Analytical X-ray appliances are widely used for materials characterization. The use of X-rays without proper protection can lead to harmful effects. In order to minimize these harmful effects, it is essential to have a proper estimation of the dose rates around the equipment. Moreover, it is important to follow the safety regulations in order to avoid accidental exposure.
This thesis outlines the potential hazards in the use of X-ray analytical instrumentation at the Division of Materials Physics, University of Helsinki. The theoretical part of the thesis introduces to the generally approved fundamental principles of radiation protection and the regulations based on these principles. Also, the production and properties of X-rays, radiation dosimetry and the biological effects of X-rays are discussed.

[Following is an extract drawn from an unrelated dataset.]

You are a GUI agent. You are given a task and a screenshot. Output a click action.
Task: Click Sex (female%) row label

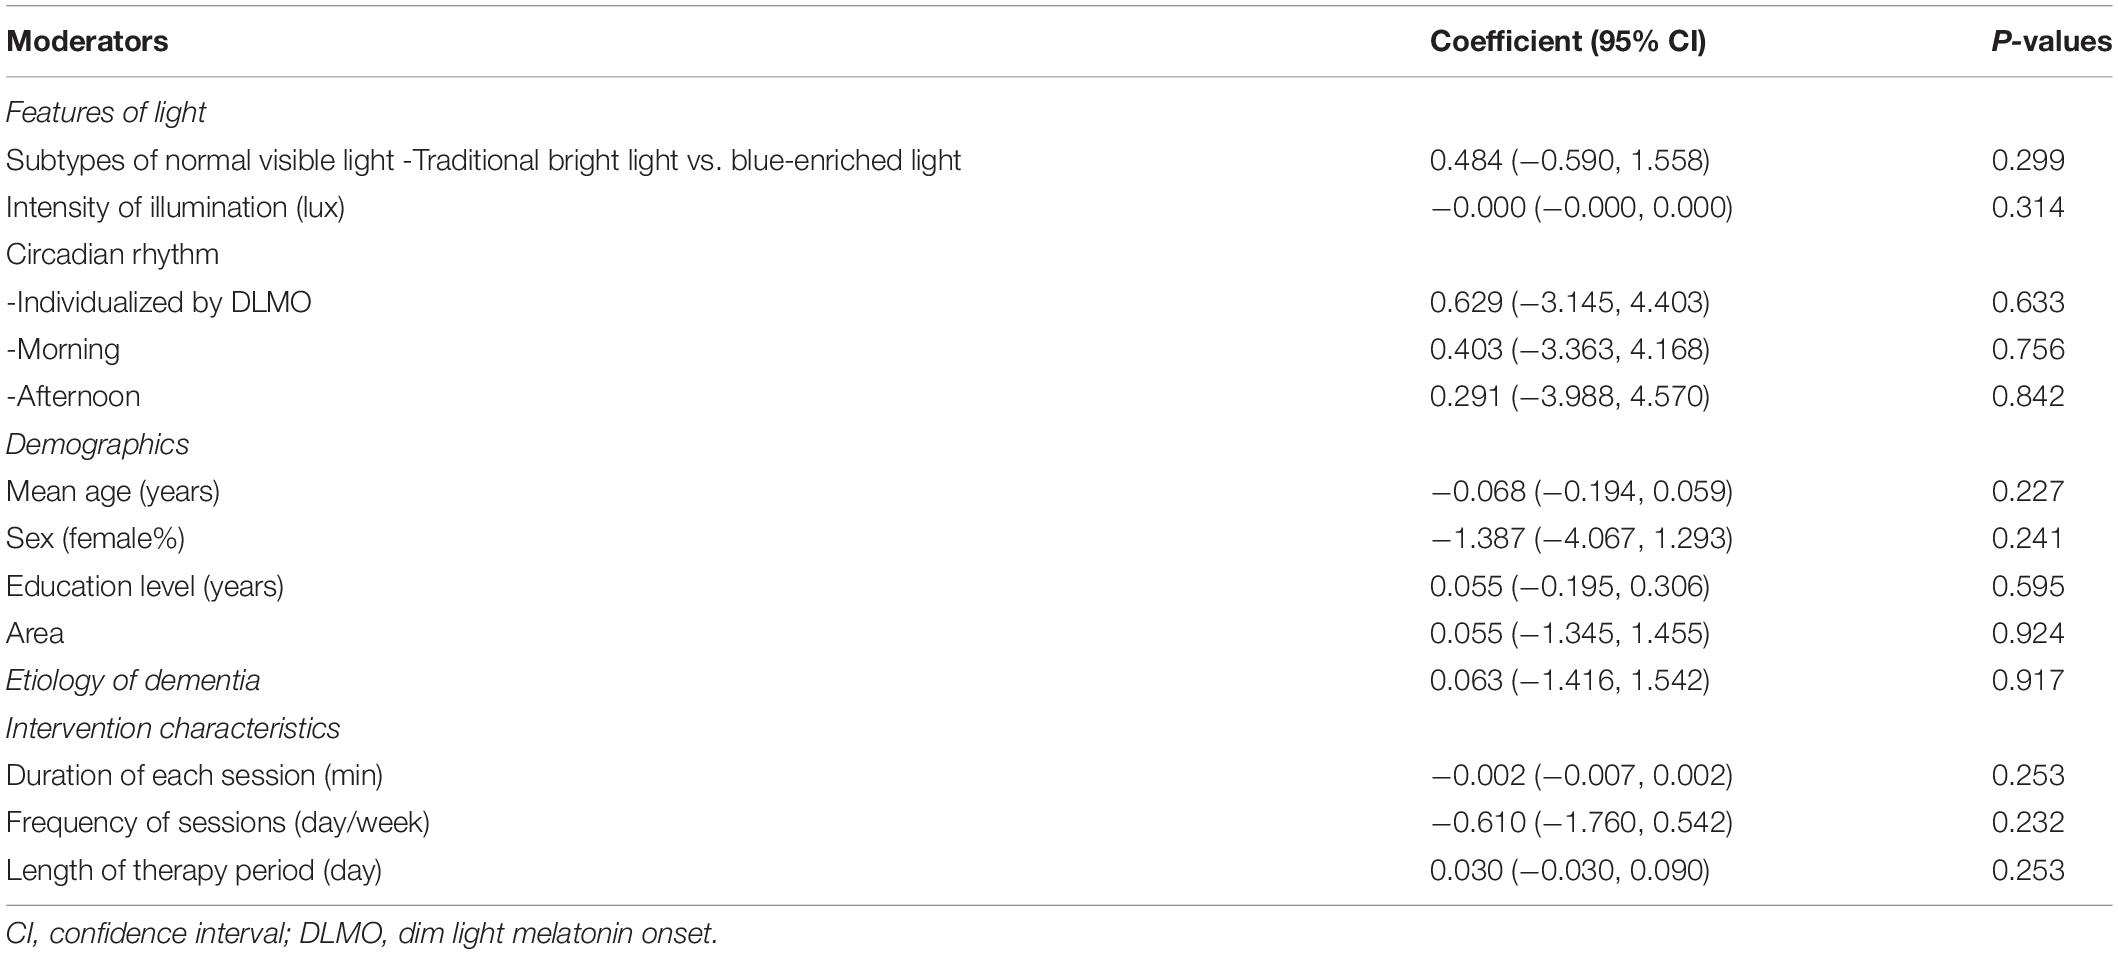pos(95,538)
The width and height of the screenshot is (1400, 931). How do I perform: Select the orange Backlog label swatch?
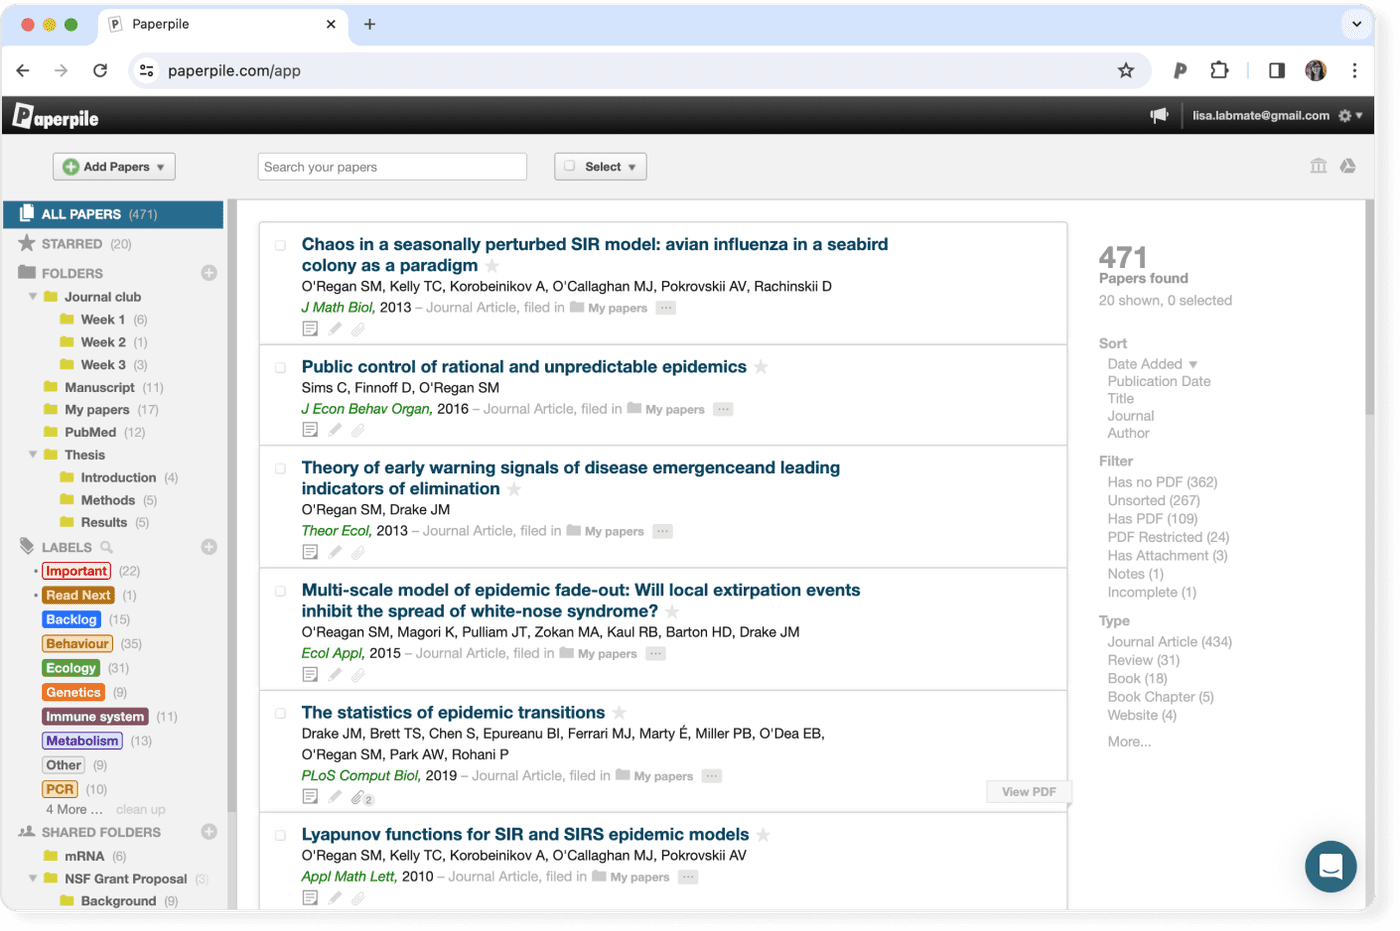[x=70, y=619]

The experimental part evaluates the actual radiation protection in the X-ray laboratories. Two open X-ray appliances, a powder diffractometer and a Laue setup, were selected for a closer study. A copper anode X-ray tube was used and the tube current was set to 20 mA and the voltage to 45 kV, which are the typical experimental values. The dose rates around the equipment were mapped by an ionization chamber. Based of these measurements, the maximum expected dose rate around the powder diffractometer was estimated to be of the order of 1 µSv/h at the user position. In the case of Laue system, the dose rate around equipment was estimated to be 10-100 times the dose rate around the powder diffractometer. Additionally, for powder diffractometer the theoretical characteristic X-ray flux from the tube was calculated. The characteristic X-ray flux after the monochromator at sample position was measured using a scintillator detector and a copper filter. The dose rate calculated from the flux was as high as 10 mSv/s. In typical powder diffraction experiments the expected dose rates are lower than these estimated maximum values.
In general, the equipment were found to be safe to work with, provided that the users follow the department regulations and safety guidelines.